AIM: Please copy out the full listing below, reproducing every line character for character.
################
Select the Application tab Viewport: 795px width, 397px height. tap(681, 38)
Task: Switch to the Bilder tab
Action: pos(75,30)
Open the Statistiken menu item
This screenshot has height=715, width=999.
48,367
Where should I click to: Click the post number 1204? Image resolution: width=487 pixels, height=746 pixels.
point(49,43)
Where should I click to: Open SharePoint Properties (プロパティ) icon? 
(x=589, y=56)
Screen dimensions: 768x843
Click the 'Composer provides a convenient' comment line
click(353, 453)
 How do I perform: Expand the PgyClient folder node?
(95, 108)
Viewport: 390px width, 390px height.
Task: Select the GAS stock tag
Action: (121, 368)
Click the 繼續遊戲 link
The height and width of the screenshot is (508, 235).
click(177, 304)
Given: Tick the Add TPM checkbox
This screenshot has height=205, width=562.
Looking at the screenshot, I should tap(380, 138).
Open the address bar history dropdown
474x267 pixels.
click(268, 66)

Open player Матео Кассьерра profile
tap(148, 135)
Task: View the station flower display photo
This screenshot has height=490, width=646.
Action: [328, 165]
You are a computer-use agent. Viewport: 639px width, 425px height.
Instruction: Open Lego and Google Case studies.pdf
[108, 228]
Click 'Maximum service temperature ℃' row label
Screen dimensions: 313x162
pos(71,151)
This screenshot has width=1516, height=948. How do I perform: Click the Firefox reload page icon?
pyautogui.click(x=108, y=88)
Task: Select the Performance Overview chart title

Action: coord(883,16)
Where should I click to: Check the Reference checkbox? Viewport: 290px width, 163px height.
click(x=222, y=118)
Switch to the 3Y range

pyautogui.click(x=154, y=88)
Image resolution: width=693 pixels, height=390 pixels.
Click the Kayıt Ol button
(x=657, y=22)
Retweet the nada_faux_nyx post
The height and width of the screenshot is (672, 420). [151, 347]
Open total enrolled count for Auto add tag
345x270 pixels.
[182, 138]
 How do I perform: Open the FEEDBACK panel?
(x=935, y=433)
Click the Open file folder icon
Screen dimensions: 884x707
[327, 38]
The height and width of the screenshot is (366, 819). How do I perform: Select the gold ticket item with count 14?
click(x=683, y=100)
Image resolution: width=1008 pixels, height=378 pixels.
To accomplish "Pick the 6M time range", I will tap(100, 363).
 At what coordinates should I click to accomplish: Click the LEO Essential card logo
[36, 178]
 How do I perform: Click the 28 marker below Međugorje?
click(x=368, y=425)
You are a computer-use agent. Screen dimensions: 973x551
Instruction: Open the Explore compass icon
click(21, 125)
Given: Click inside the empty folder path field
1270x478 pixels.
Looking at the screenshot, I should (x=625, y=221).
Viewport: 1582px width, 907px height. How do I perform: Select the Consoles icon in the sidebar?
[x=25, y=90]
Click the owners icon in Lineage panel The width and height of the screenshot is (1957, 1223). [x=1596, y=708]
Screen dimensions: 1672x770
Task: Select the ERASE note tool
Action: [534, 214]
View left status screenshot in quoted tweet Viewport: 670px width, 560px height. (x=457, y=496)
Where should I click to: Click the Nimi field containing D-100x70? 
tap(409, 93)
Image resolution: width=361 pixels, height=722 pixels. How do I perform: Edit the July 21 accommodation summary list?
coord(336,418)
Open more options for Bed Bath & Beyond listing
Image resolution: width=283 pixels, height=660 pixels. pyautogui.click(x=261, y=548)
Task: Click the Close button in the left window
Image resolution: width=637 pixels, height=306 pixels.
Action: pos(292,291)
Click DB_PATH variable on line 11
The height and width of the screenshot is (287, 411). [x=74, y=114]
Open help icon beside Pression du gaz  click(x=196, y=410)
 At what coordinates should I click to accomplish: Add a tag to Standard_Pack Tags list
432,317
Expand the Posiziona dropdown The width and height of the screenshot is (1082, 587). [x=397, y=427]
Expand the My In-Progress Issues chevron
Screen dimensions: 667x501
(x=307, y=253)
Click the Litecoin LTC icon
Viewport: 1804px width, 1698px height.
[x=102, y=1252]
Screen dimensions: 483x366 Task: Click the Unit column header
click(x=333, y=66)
################
RESPONSE TO THIS TASK:
Select the Application tab Viewport: 795px width, 397px height. tap(681, 38)
Task: Switch to the Bilder tab
Action: pos(75,30)
Open the Statistiken menu item
This screenshot has height=715, width=999.
48,367
Where should I click to: Click the post number 1204? Image resolution: width=487 pixels, height=746 pixels.
point(49,43)
Where should I click to: Open SharePoint Properties (プロパティ) icon? 
(x=589, y=56)
Screen dimensions: 768x843
Click the 'Composer provides a convenient' comment line
click(353, 453)
 How do I perform: Expand the PgyClient folder node?
(95, 108)
Viewport: 390px width, 390px height.
Task: Select the GAS stock tag
Action: (121, 368)
Click the 繼續遊戲 link
The height and width of the screenshot is (508, 235).
click(177, 304)
Given: Tick the Add TPM checkbox
This screenshot has height=205, width=562.
Looking at the screenshot, I should tap(380, 138).
Open the address bar history dropdown
474x267 pixels.
click(268, 66)

Open player Матео Кассьерра profile
tap(148, 135)
Task: View the station flower display photo
This screenshot has height=490, width=646.
Action: [328, 165]
You are a computer-use agent. Viewport: 639px width, 425px height.
Instruction: Open Lego and Google Case studies.pdf
[108, 228]
Click 'Maximum service temperature ℃' row label
Screen dimensions: 313x162
pos(71,151)
This screenshot has width=1516, height=948. How do I perform: Click the Firefox reload page icon?
pyautogui.click(x=108, y=88)
Task: Select the Performance Overview chart title

Action: coord(883,16)
Where should I click to: Check the Reference checkbox? Viewport: 290px width, 163px height.
click(x=222, y=118)
Switch to the 3Y range

pyautogui.click(x=154, y=88)
Image resolution: width=693 pixels, height=390 pixels.
Click the Kayıt Ol button
(x=657, y=22)
Retweet the nada_faux_nyx post
The height and width of the screenshot is (672, 420). [151, 347]
Open total enrolled count for Auto add tag
345x270 pixels.
[182, 138]
 How do I perform: Open the FEEDBACK panel?
(x=935, y=433)
Click the Open file folder icon
Screen dimensions: 884x707
[327, 38]
The height and width of the screenshot is (366, 819). How do I perform: Select the gold ticket item with count 14?
click(x=683, y=100)
Image resolution: width=1008 pixels, height=378 pixels.
To accomplish "Pick the 6M time range", I will tap(100, 363).
 At what coordinates should I click to accomplish: Click the LEO Essential card logo
[36, 178]
 How do I perform: Click the 28 marker below Međugorje?
click(x=368, y=425)
You are a computer-use agent. Screen dimensions: 973x551
Instruction: Open the Explore compass icon
click(21, 125)
Given: Click inside the empty folder path field
1270x478 pixels.
Looking at the screenshot, I should (x=625, y=221).
Viewport: 1582px width, 907px height. How do I perform: Select the Consoles icon in the sidebar?
[x=25, y=90]
Click the owners icon in Lineage panel The width and height of the screenshot is (1957, 1223). [x=1596, y=708]
Screen dimensions: 1672x770
Task: Select the ERASE note tool
Action: [534, 214]
View left status screenshot in quoted tweet Viewport: 670px width, 560px height. (x=457, y=496)
Where should I click to: Click the Nimi field containing D-100x70? 
tap(409, 93)
Image resolution: width=361 pixels, height=722 pixels. How do I perform: Edit the July 21 accommodation summary list?
coord(336,418)
Open more options for Bed Bath & Beyond listing
Image resolution: width=283 pixels, height=660 pixels. pyautogui.click(x=261, y=548)
Task: Click the Close button in the left window
Image resolution: width=637 pixels, height=306 pixels.
Action: pos(292,291)
Click DB_PATH variable on line 11
The height and width of the screenshot is (287, 411). [x=74, y=114]
Open help icon beside Pression du gaz  click(x=196, y=410)
 At what coordinates should I click to accomplish: Add a tag to Standard_Pack Tags list
432,317
Expand the Posiziona dropdown The width and height of the screenshot is (1082, 587). [x=397, y=427]
Expand the My In-Progress Issues chevron
Screen dimensions: 667x501
(x=307, y=253)
Click the Litecoin LTC icon
Viewport: 1804px width, 1698px height.
[x=102, y=1252]
Screen dimensions: 483x366 Task: Click the Unit column header
click(x=333, y=66)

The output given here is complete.